Allow setting `chunk_size` for `Response.iter_bytes()` etc...

encode / httpx

A next generation HTTP client for Python. 🦋

https://www.python-httpx.org/

BSD 3-Clause "New" or "Revised" License

13.17k stars 836 forks source link

Allow setting `chunk_size` for `Response.iter_bytes()` etc... #394

Closed sethmlarson closed 3 years ago

sethmlarson commented 5 years ago

Requests allowed setting chunk_size within .iter_content() which is currently not an option for our alternatives .stream() and .stream_text().

For .stream_text() we should go the extra step and fix the issue that users sometimes run into when using this feature and use chunk-size for measuring the decoded text, not the raw bytes.

tomchristie commented 5 years ago

I seem to remeber this playing into some primitives around streaming bytes vs text that we never ended up digging into?

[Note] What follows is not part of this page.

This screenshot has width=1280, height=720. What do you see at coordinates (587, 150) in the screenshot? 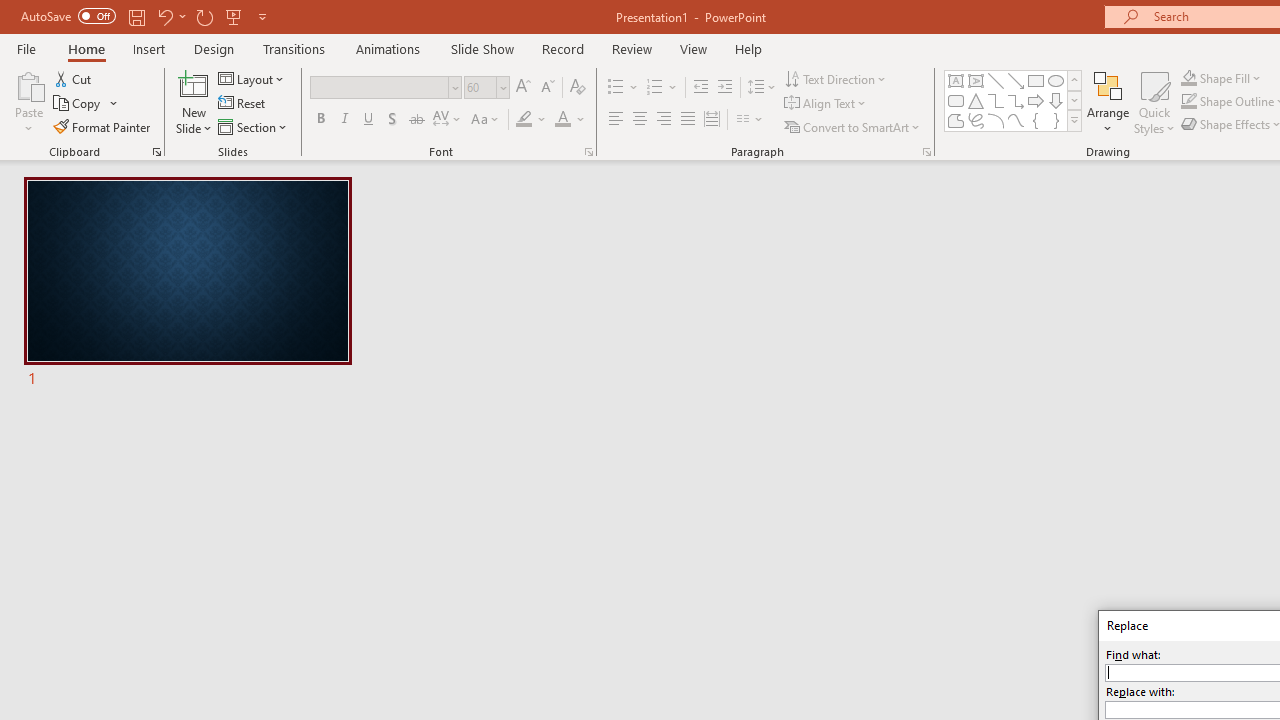
I see `'Font...'` at bounding box center [587, 150].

tomchristie commented 4 years ago

A good first pass onto this would be to change the decoder interface slightly, so that instead of eg. yeilding a byte chunk, they yield a list of byte chunks.

On the first refactoring pass, we don't need to actually change the internal implmentation much - the decoders can just always yield a list with a single item.

We'd then be able to add a chunk_size argument to the decoders, which would return 0, 1, or many properly-sized chunks on each yield.

florimondmanca commented 4 years ago

Updated the issue title to reflect the current Response.aiter_* API :-) (see #610).

b0g3r commented 4 years ago

How could I help with this issue?

florimondmanca commented 4 years ago

Hi @b0g3r! I think this is still something we’d like to have, and given discussions in https://github.com/python-gitlab/python-gitlab/pull/1036 it seems like some folks would like to see it too. :)

Ways to move forward would be:

Propose an API for this, with context on the existing API on Requests
Investigate implementation details (ie how are we going to split chunks: buffering, other? Looking at how Requests/urllib3 do this can help)
Draft a PR :)

b0g3r commented 4 years ago

Do I understand correctly that we will need to forward chunk_size here? https://github.com/encode/httpx/blob/a82adcc933345c6b8cb1623b031eb85723e7665b/httpx/_dispatch/urllib3.py#L112-L115

florimondmanca commented 4 years ago

@b0g3r Careful that we're in a sort of transition state w.r.t. urllib3 usage due to #804 (we'll soon use our own sync implementation, though keeping urllib3 as an option). Due to this I wouldn't advise relying on any existing urllib3 functionality — also because we'd want to provide chunk sizing on the async layer too, and it'd be odd to have a different implementation on both sides.

I think we want to look at controlling the chunk size directly from response.iter_bytes()/response.aiter_bytes(), instead…

tomchristie commented 4 years ago

@b0g3r So, as with comment https://github.com/encode/httpx/issues/394#issuecomment-567899958 - the right place to start with this would be a pull request to https://github.com/encode/httpx/blob/master/httpx/_decoders.py that changes the interface of the decoders, so that they return a list of bytes rather than bytes.

(And correspondingly, changing the places where the response calls the decoder such as https://github.com/encode/httpx/blob/a82adcc933345c6b8cb1623b031eb85723e7665b/httpx/_models.py#L915 to deal with a list of bytes as a return result.)

I'd start with that as a foundational pull request, which will then make the remaining work much easier. (Adding chunk sizes to the decoder interface, and through to the response methods.)

b0g3r commented 4 years ago

(a)iter_raw(self, chunk_size=1)

chunk_size=1 because requests.Response.iter_content has it

instead of

for part in self._raw_stream:
yield part

let's use bytestring as buffer

buffer = b""
for part in self._raw_stream:
buffer += part
while len(buffer) >= chunk_size:
    yield buffer[:chunk_size]
    buffer = buffer[chunk_size:]
if buffer:
yield buffer

(a)iter_bytes(self, chunk_size=ITER_CHUNK_SIZE)

chunk_size=ITER_CHUNK_SIZE (512) because requests has it 🌚
calls (a)iter_raw

(a)iter_text(self, chunk_size=ITER_CHUNK_SIZE)

calls (a)iter_bytes

(a)iter_line(self, chunk_size=ITER_CHUNK_SIZE)

calls (a)iter_test
current code expects that each chunk containt full line(s), but it's not true (UPD: found code for splitting in LineDecoder)
requests has elegant solution

b0g3r commented 4 years ago

@tomchristie As I see (a)iter_raw doesn't use any decoder 🤔

piersoh commented 4 years ago

Would be good to have chunk_size=None option so that httpx can return chunks at the HTTP chunk boundaries as per the requests library - this is useful for apps that require timely delivery.